_TASK INSTRUCTIONS_
Copy the data below word for word and line by line, leaving out the pictures.

++++ DATA SUPPLIED ++++

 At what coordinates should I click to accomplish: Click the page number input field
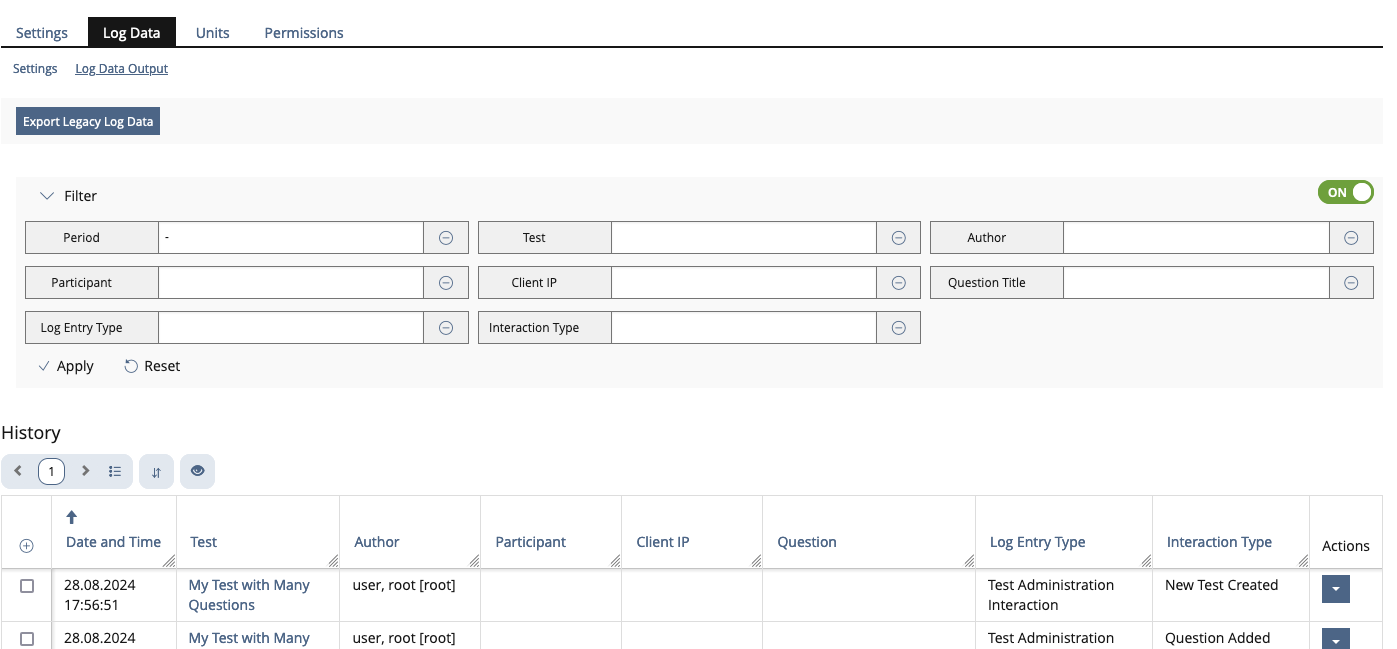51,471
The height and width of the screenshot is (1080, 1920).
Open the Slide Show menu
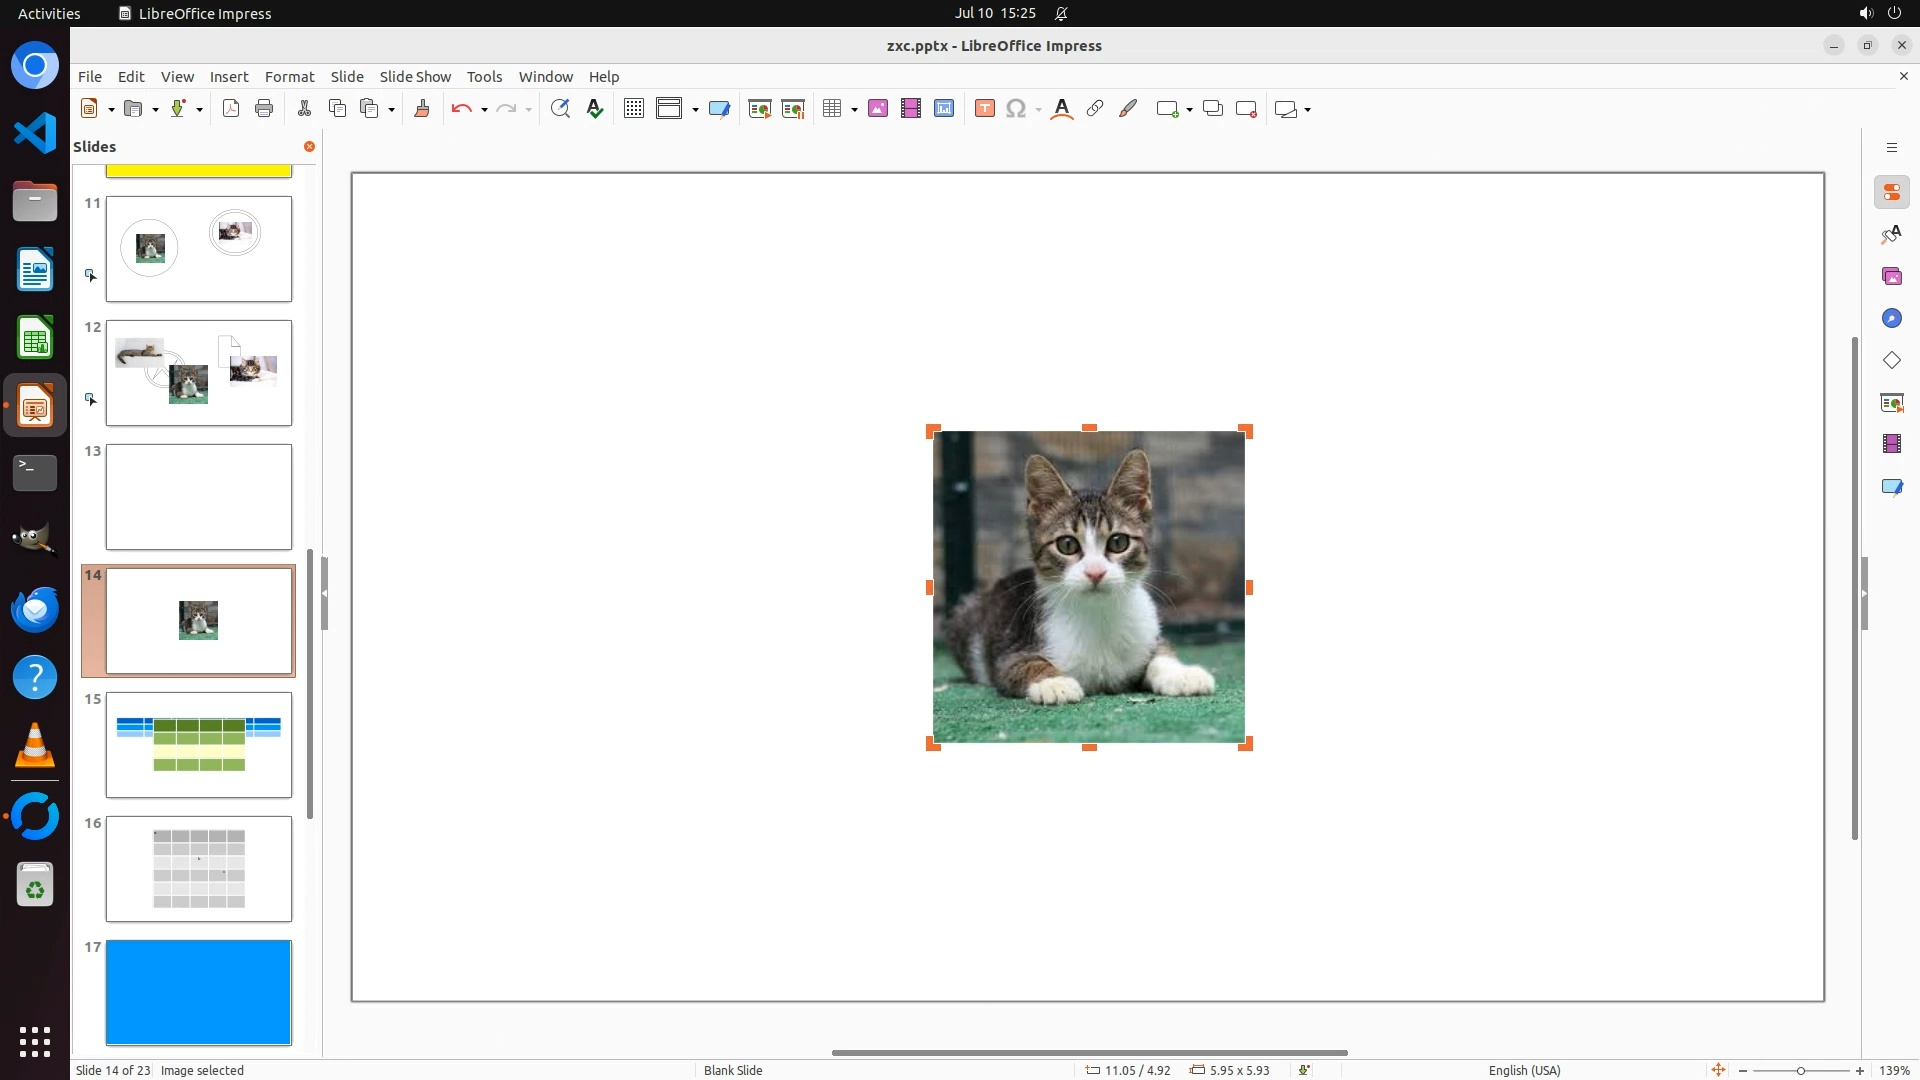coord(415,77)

++++

_FULL RESPONSE_
 At what coordinates should I click to accomplish: Click the page number input field
51,471
The height and width of the screenshot is (1080, 1920).
Open the Slide Show menu
coord(415,77)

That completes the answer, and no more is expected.